• Exercise: Your task is to output, without alteration, each line from the one containing "The height and width of the screenshot is (482, 779)." through the final line of the records below.
==== Task inputs ====
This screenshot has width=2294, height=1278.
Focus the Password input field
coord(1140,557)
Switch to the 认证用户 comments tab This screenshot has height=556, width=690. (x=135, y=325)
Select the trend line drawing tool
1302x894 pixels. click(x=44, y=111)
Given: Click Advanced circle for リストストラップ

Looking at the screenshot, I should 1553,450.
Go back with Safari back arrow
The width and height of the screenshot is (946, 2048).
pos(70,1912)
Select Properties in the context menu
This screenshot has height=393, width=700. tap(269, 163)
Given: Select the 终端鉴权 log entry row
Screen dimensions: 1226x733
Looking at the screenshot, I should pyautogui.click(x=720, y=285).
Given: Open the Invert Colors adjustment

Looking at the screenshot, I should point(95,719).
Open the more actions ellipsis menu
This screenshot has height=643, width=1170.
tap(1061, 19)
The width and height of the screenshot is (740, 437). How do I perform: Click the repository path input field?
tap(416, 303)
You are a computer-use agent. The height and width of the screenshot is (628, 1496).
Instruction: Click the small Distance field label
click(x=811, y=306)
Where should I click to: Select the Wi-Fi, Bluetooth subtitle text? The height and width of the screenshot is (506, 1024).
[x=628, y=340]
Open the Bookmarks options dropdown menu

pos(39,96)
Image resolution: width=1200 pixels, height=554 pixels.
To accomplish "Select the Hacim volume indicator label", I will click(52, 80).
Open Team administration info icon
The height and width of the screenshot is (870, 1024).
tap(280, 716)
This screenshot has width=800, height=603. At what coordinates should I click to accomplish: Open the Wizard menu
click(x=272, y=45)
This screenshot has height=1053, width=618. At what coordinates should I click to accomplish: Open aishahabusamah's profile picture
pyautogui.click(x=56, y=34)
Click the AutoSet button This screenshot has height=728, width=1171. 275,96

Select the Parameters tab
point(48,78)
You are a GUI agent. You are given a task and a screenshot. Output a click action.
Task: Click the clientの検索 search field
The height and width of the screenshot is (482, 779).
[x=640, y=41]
====
• Expected output:
The height and width of the screenshot is (482, 779).
[x=640, y=41]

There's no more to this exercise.